Janus is the Roman god of beginnings and endings. He’s a protector of gates, doorways and transitions. January takes its name from this tow headed god, and it makes us wonder why it took so long to celebrate the new year in January, but it did.
January Culture Overview
Fortunately for anyone born in January, their birthstone is the Garnet which comes in a wide variety of stunning colors.
Capricorns and Aquarius are born in January. You share your birthday month with Elvis Presley, Virginia Woolf, JRR Tolkien, Bessie Coleman, Martin Luther King, Martin Luther King Jr., Jeannette Piccard, J.D. Salinger, Zora Hurston, A.A. Milne, Carrie Chapman Catt, Edgar Allan Poe, Alma Ziegler, and Dian Fossey.

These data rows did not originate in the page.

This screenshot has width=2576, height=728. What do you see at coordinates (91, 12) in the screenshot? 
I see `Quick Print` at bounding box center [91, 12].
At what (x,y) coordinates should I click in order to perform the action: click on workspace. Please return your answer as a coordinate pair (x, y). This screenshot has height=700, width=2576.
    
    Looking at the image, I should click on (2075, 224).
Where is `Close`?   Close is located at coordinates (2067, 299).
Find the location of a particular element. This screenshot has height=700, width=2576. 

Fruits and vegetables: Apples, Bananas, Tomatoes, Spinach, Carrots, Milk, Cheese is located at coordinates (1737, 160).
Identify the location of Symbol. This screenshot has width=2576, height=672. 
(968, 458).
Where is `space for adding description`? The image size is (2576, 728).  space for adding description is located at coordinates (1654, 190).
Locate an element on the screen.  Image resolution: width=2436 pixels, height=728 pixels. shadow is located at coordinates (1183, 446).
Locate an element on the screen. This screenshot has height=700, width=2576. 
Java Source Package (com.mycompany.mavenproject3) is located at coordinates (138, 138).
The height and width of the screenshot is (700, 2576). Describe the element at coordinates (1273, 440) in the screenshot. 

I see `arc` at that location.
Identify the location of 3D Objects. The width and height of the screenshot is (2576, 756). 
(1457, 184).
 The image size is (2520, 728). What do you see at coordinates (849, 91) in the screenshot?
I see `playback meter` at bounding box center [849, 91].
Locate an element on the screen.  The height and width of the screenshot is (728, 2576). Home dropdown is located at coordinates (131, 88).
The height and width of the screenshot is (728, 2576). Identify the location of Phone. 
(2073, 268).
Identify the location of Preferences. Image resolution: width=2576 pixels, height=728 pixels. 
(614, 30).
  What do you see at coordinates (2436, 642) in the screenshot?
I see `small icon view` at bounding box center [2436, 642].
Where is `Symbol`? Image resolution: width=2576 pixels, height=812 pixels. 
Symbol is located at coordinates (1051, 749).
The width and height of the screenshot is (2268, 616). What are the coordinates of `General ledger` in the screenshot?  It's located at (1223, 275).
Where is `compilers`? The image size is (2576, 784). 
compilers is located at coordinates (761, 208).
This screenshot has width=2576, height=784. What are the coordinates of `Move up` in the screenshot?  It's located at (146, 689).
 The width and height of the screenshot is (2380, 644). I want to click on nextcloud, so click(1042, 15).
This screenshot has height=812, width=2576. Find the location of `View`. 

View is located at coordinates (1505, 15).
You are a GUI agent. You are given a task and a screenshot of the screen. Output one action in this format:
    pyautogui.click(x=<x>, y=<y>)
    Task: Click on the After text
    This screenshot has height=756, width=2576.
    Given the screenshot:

January is often a month of new beginnings and endings. Some of us embark on new health club memberships in an attempt to end old habits. Our new year’s resolutions help kick off healthy habits placing us squarely on a path of health and renewal. While some of us succeed, many admit we will need to keep trying. New beginnings don’t always have to do with our physical self, though. Sometimes we challenge ourselves to new adventures or lifestyles.
Standardly, many insurance policies start new in January. It’s also a time to hang up a fresh new calendar.